"Where should I" 문구가 있는 줄에서 시작하여 "click(78, 186)" 문구가 있는 줄에서 멈추고, 그 사이의 줄만 원문 그대로 출력하십시오. 답변에서 그림은 빼 주십시오.
━━ 추출 데이터
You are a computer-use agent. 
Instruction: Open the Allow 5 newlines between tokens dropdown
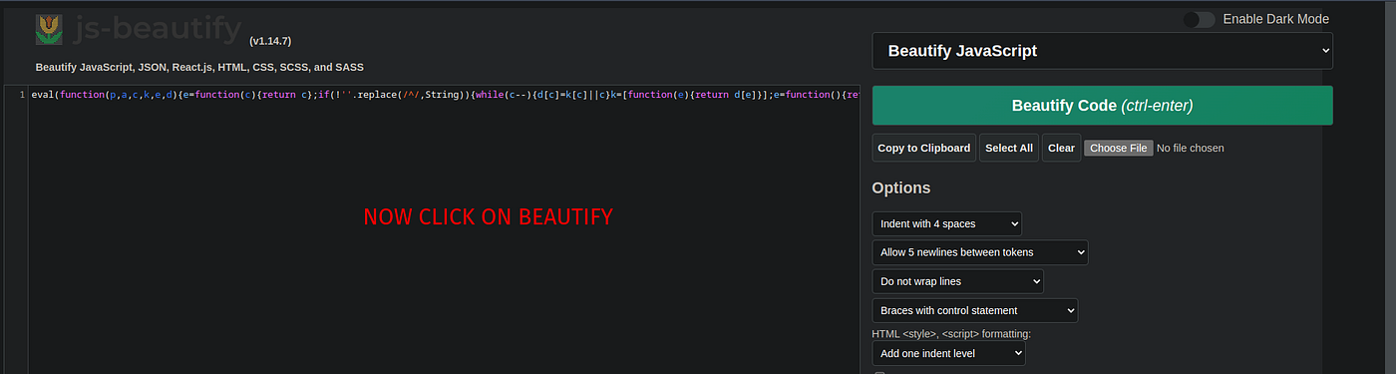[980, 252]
━━━━
━━ 추출 데이터
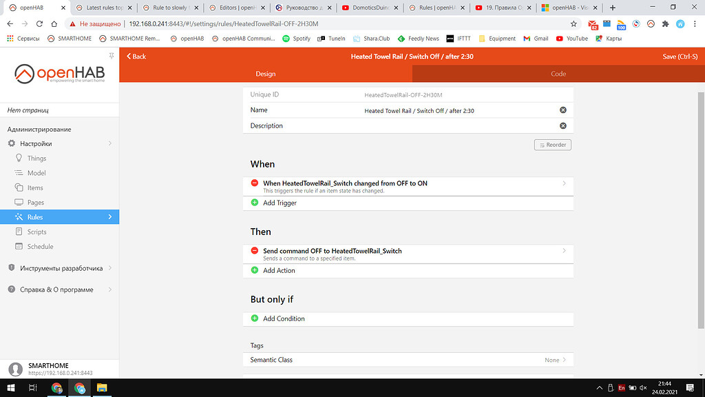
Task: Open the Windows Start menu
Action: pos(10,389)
━━━━
━━ 추출 데이터
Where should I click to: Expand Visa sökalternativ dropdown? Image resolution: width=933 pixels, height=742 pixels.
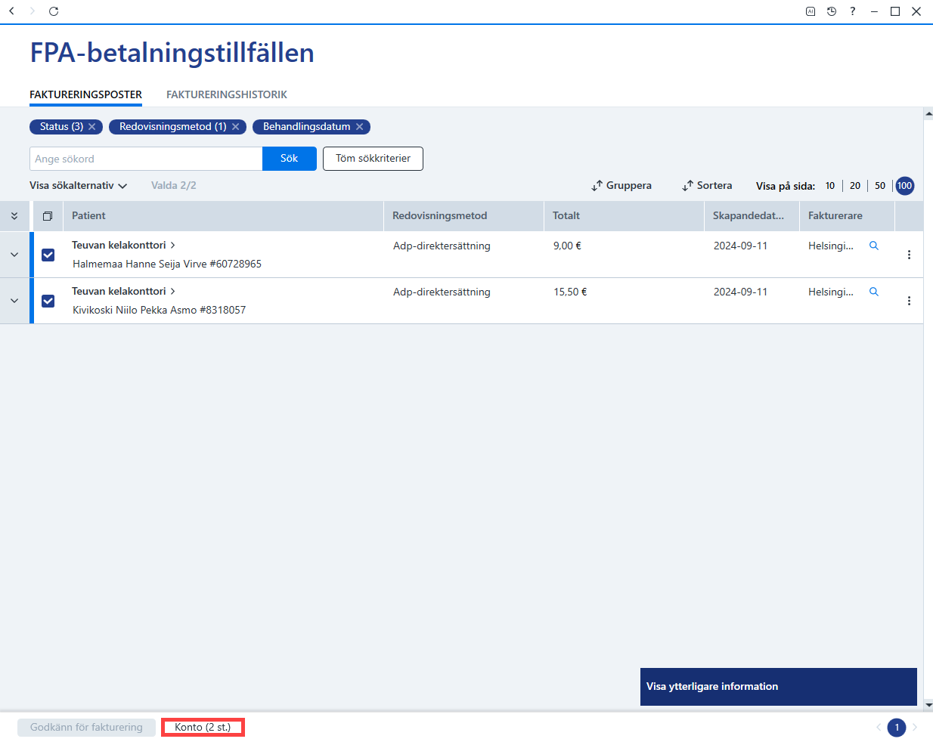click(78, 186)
━━━━
과제 답변 —
Where should I click to: Expand Visa sökalternativ dropdown? Image resolution: width=933 pixels, height=742 pixels.
click(78, 186)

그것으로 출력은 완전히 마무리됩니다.